[[ Information supplied, beginning ]]
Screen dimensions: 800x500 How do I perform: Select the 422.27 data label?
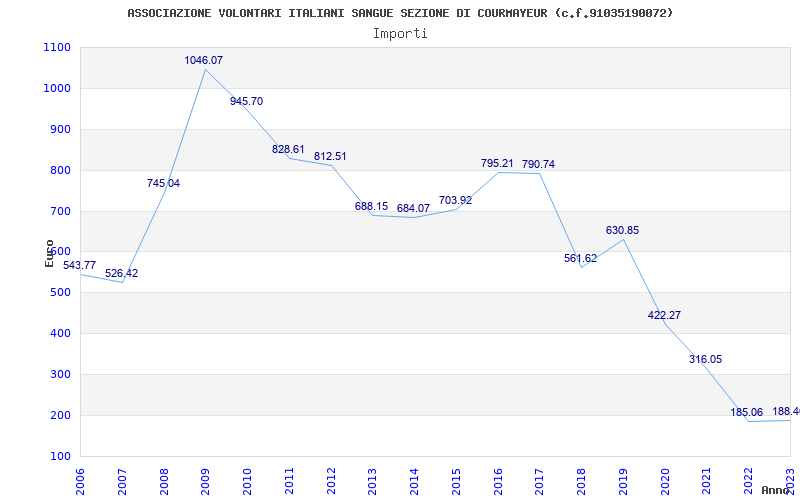pyautogui.click(x=664, y=316)
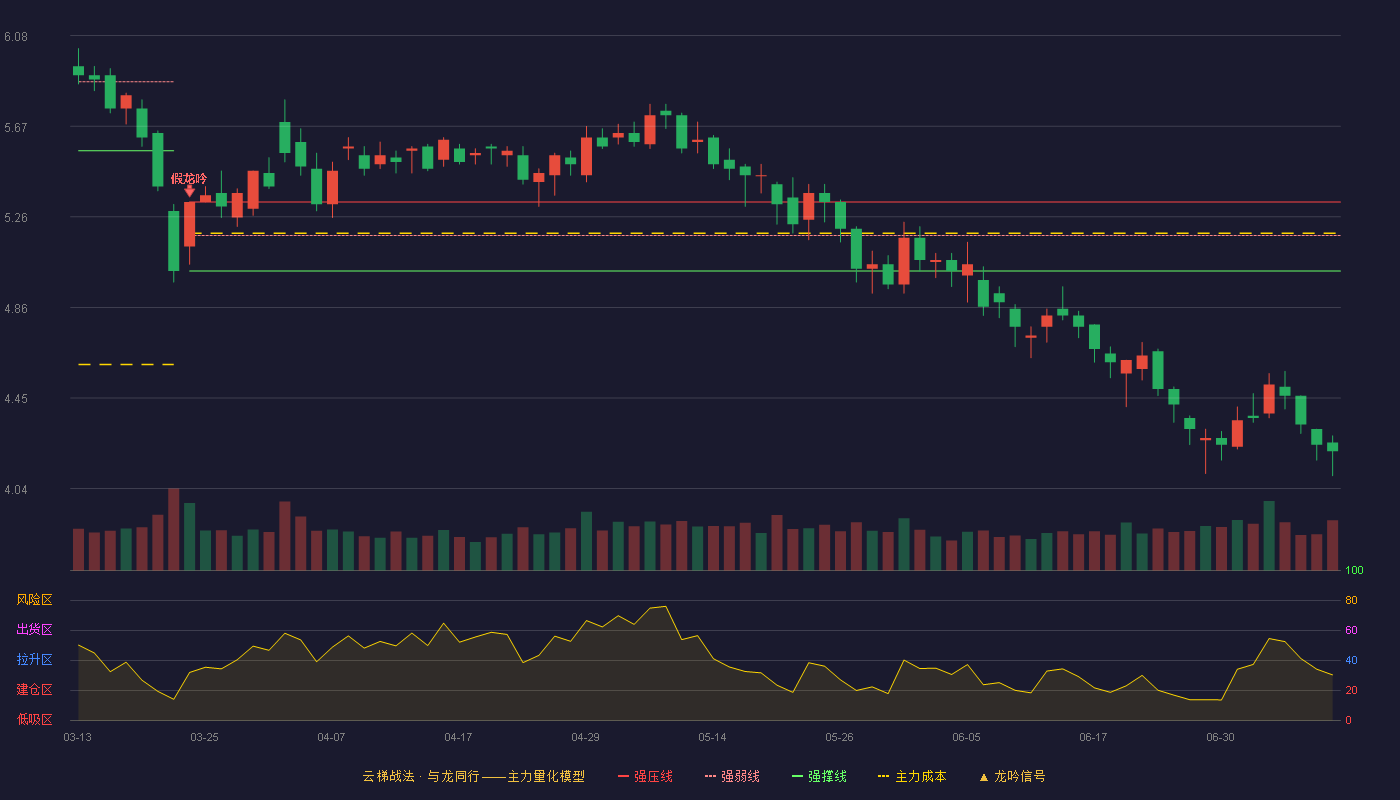Screen dimensions: 1400x800
Task: Click the yellow dashed icon beside 主力成本
Action: [x=883, y=777]
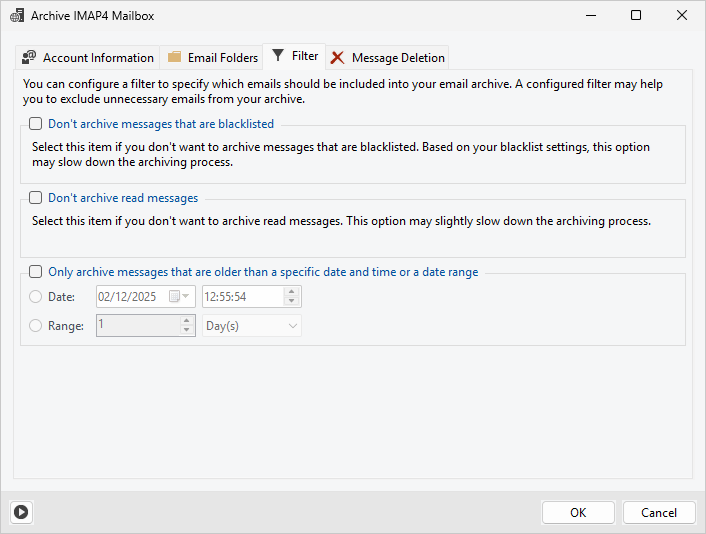Click the Account Information tab icon
706x534 pixels.
click(x=29, y=58)
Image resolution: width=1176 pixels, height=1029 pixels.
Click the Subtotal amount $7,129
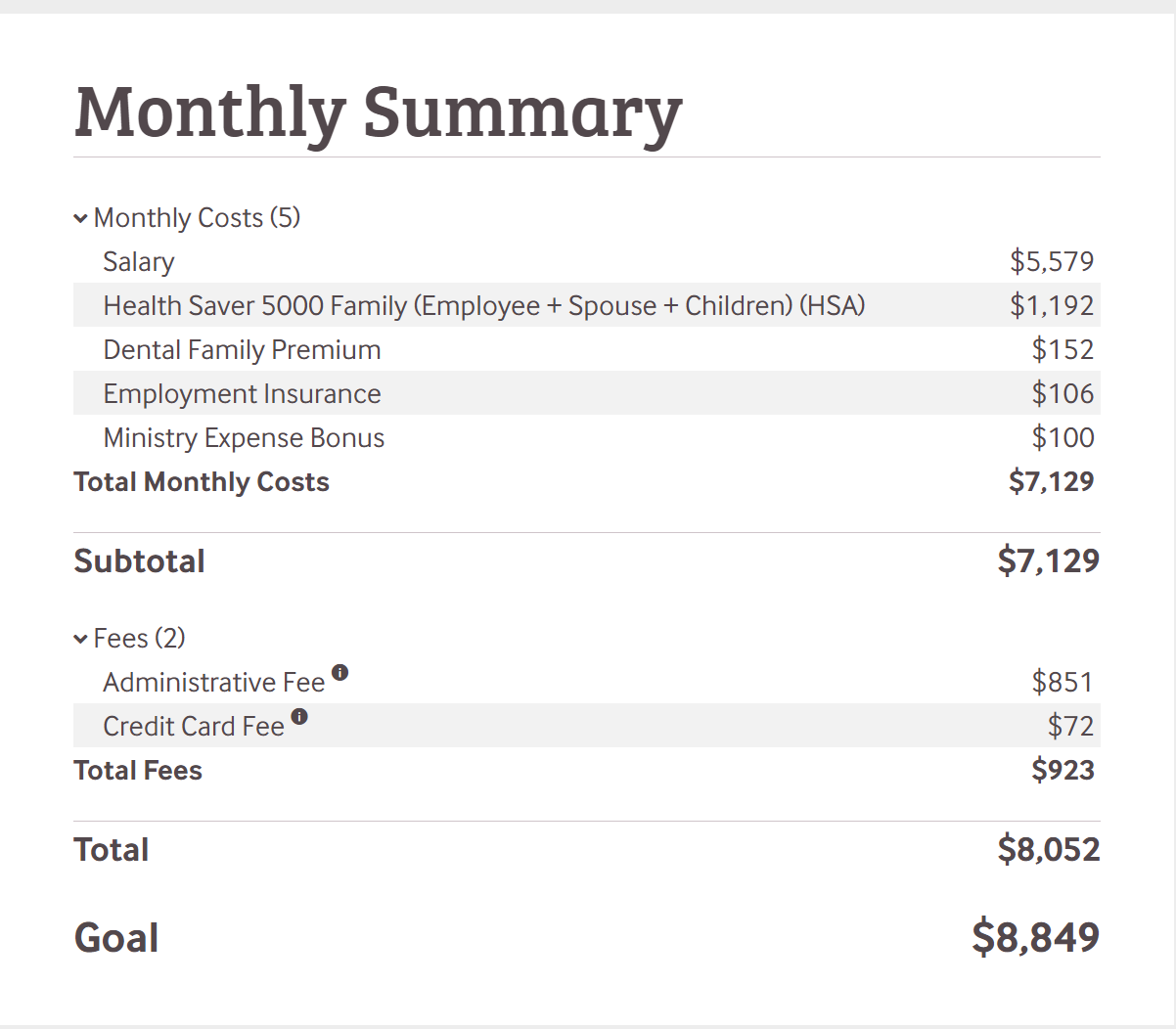click(x=1048, y=561)
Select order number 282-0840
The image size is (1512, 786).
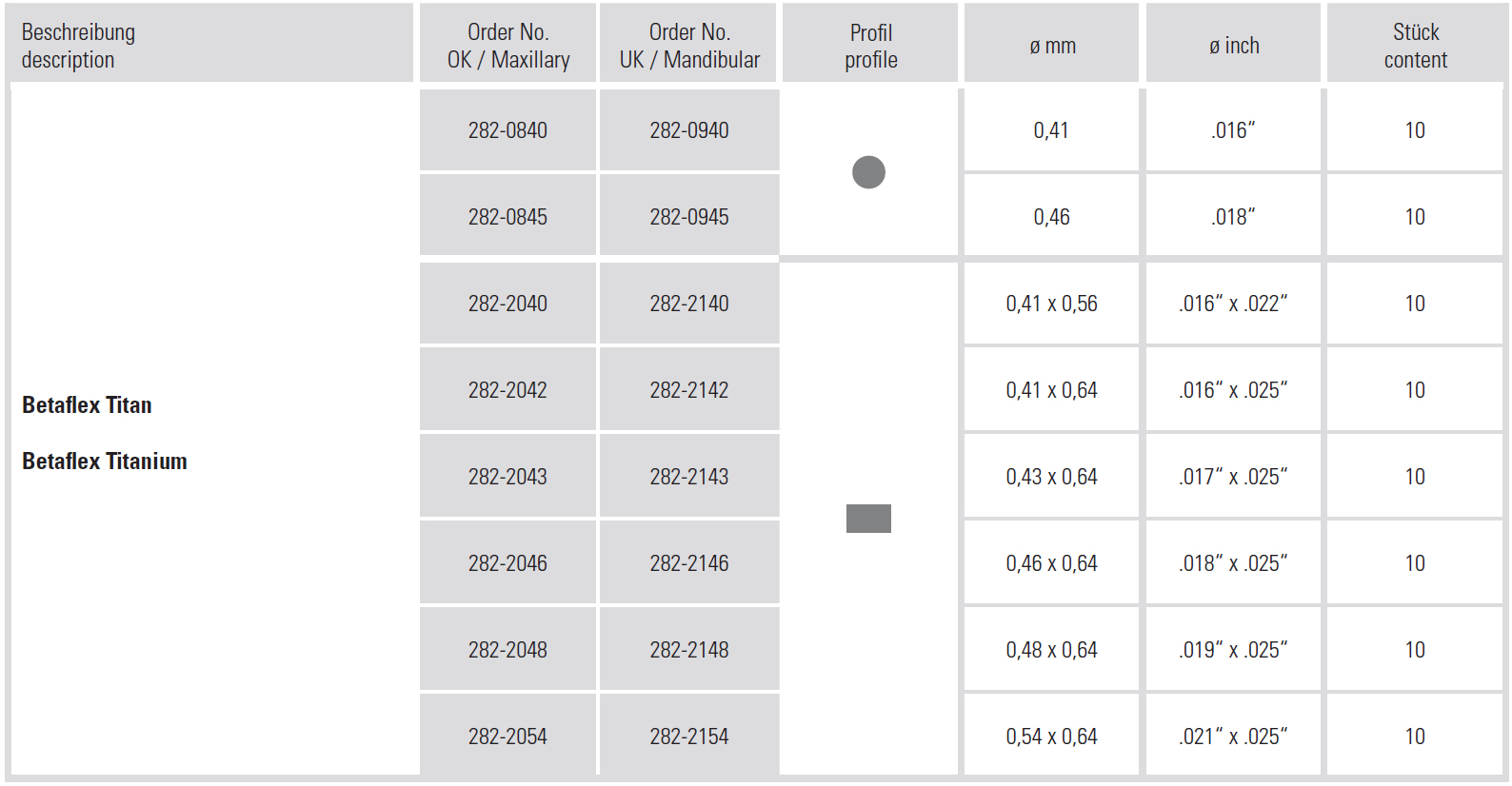pyautogui.click(x=507, y=130)
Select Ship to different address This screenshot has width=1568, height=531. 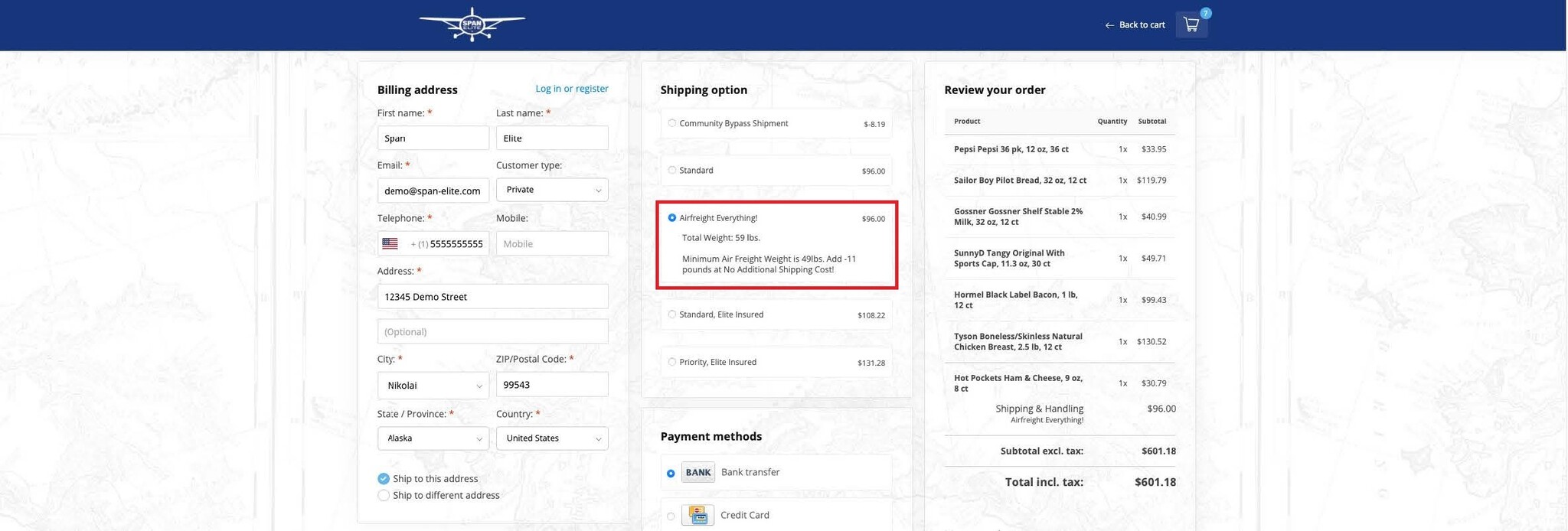click(x=384, y=495)
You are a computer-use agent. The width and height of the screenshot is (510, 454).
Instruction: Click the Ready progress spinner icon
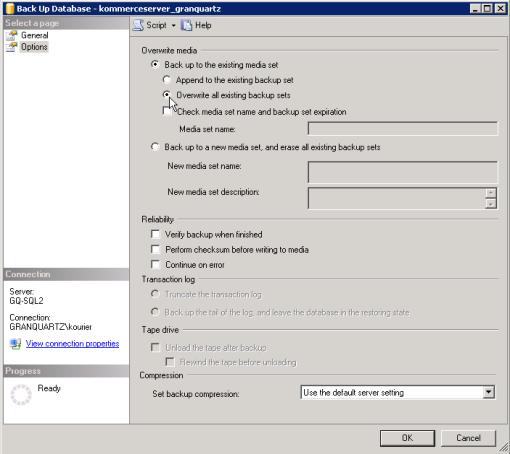pos(21,395)
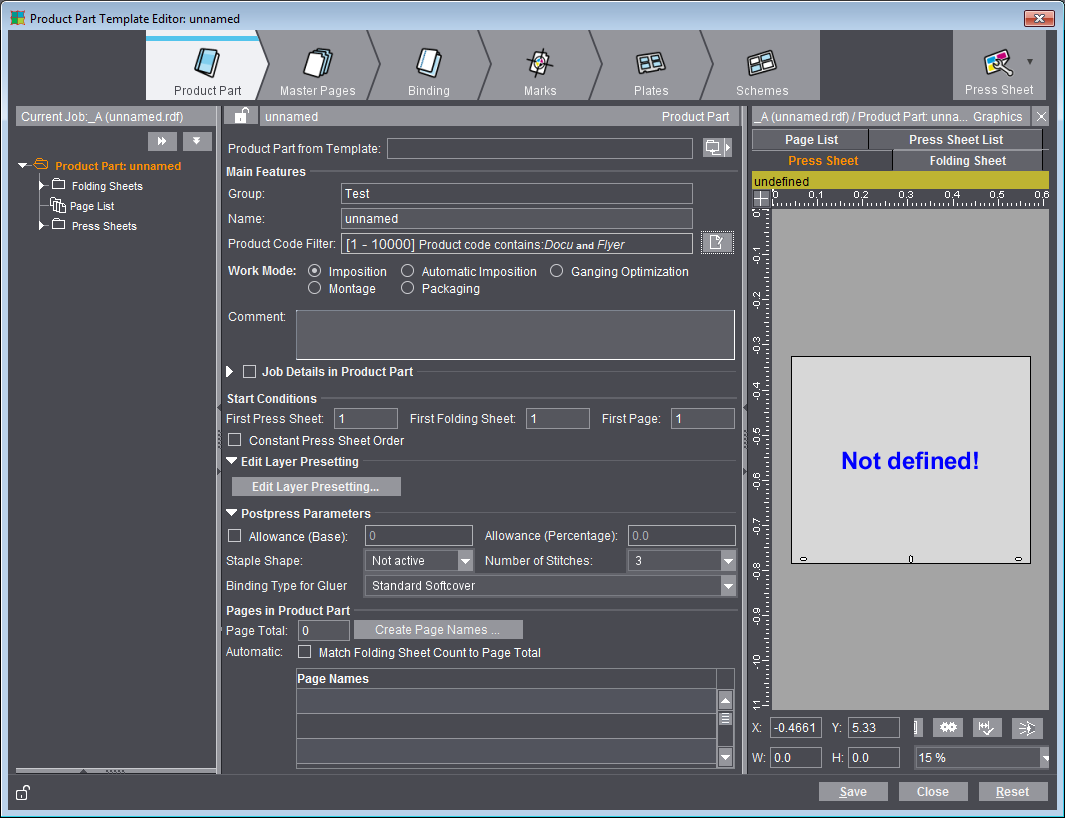Click the double-gear icon in graphics panel
The width and height of the screenshot is (1065, 818).
(947, 728)
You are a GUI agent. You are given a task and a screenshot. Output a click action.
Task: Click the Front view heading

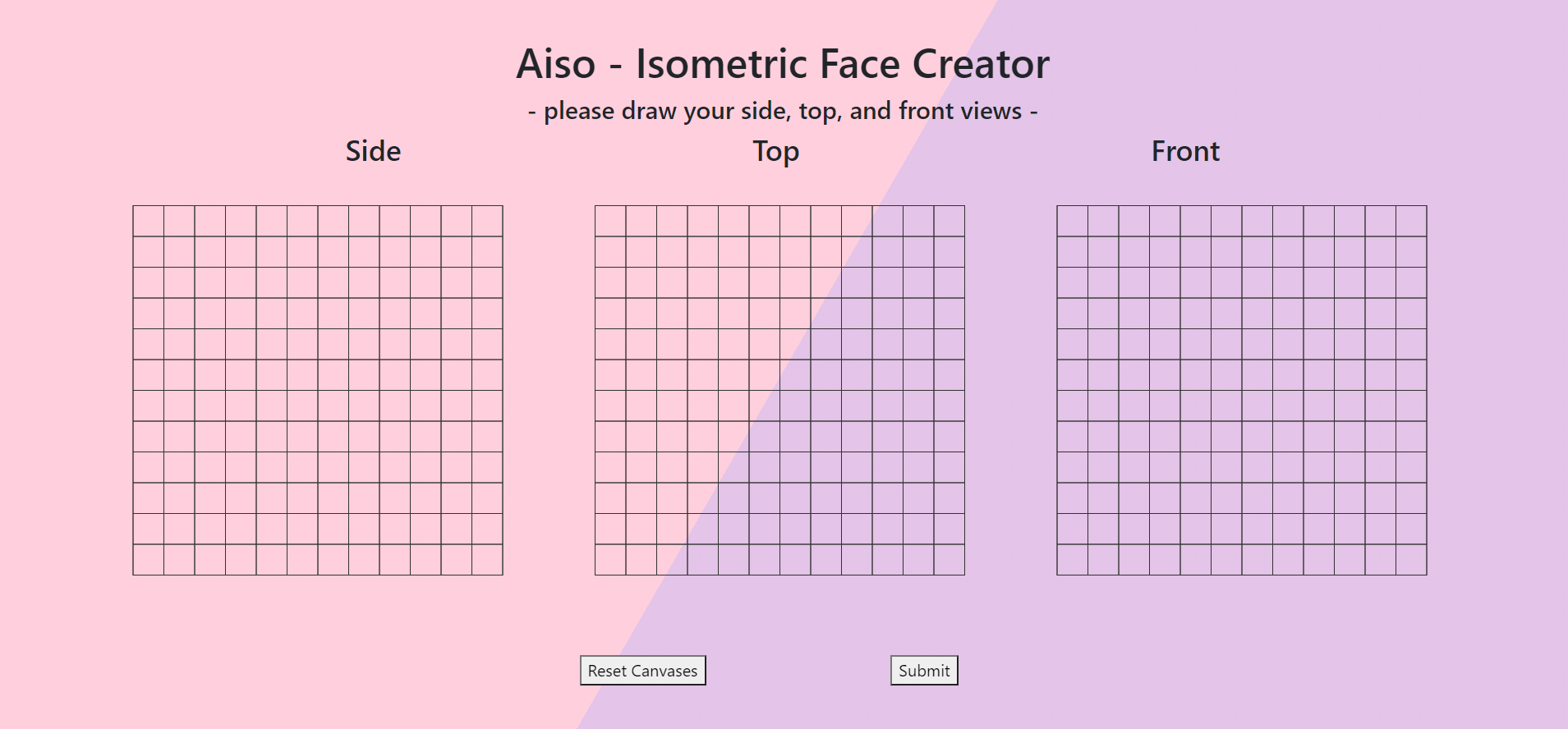(1184, 151)
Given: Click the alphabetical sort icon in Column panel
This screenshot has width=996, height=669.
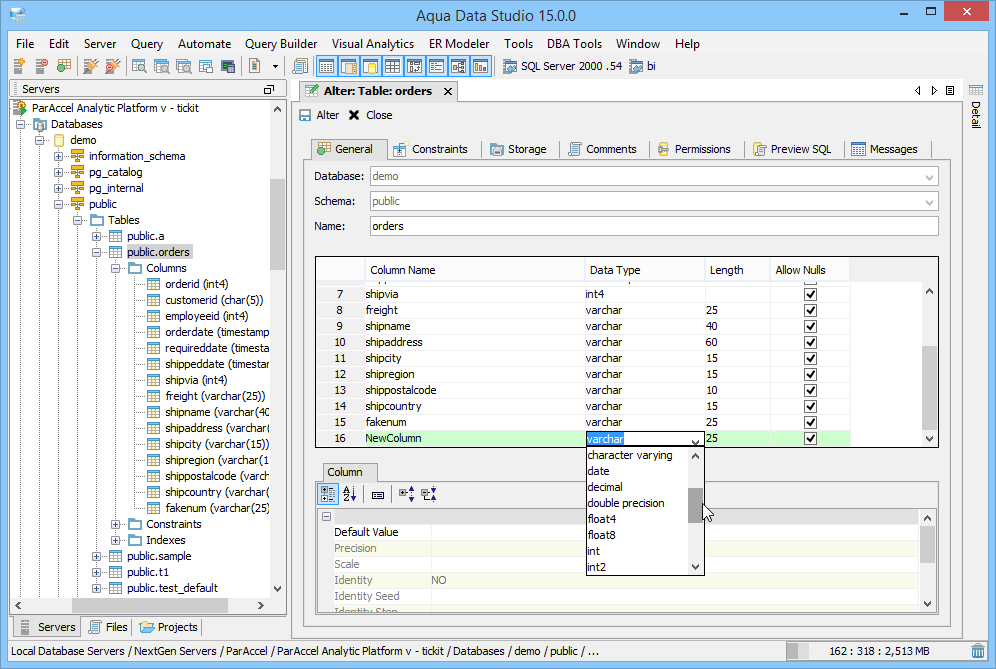Looking at the screenshot, I should [x=350, y=493].
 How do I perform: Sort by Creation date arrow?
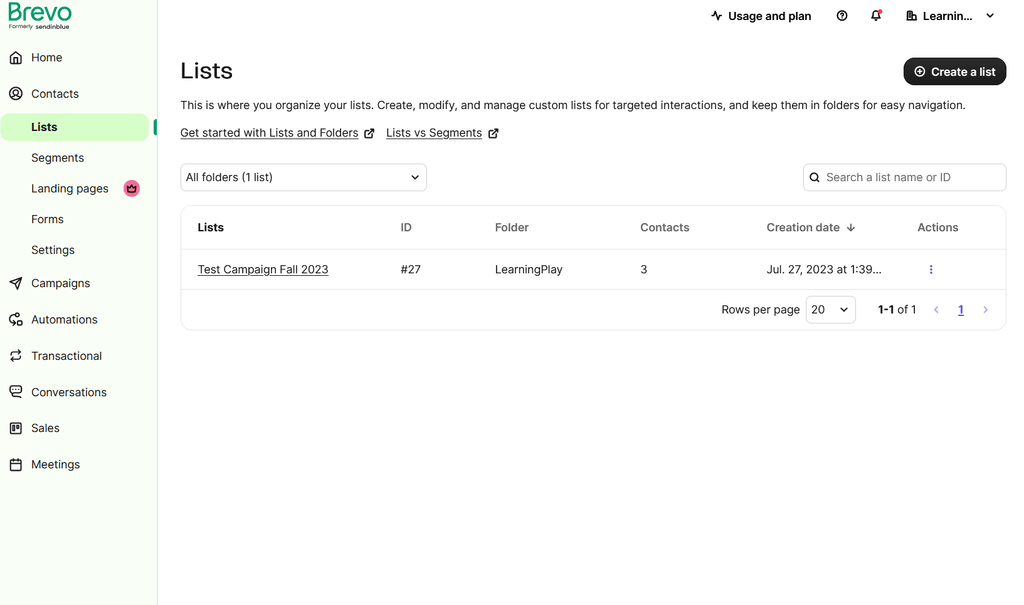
[[ Information supplied, end ]]
**Exercise**
For each line of the material that contains the word "agent", make a copy.

**Completed exercise**
You are a computer-use agent. The width and height of the screenshot is (510, 454).
You are a GUI agent. You are given a task and a screenshot. Output a click action.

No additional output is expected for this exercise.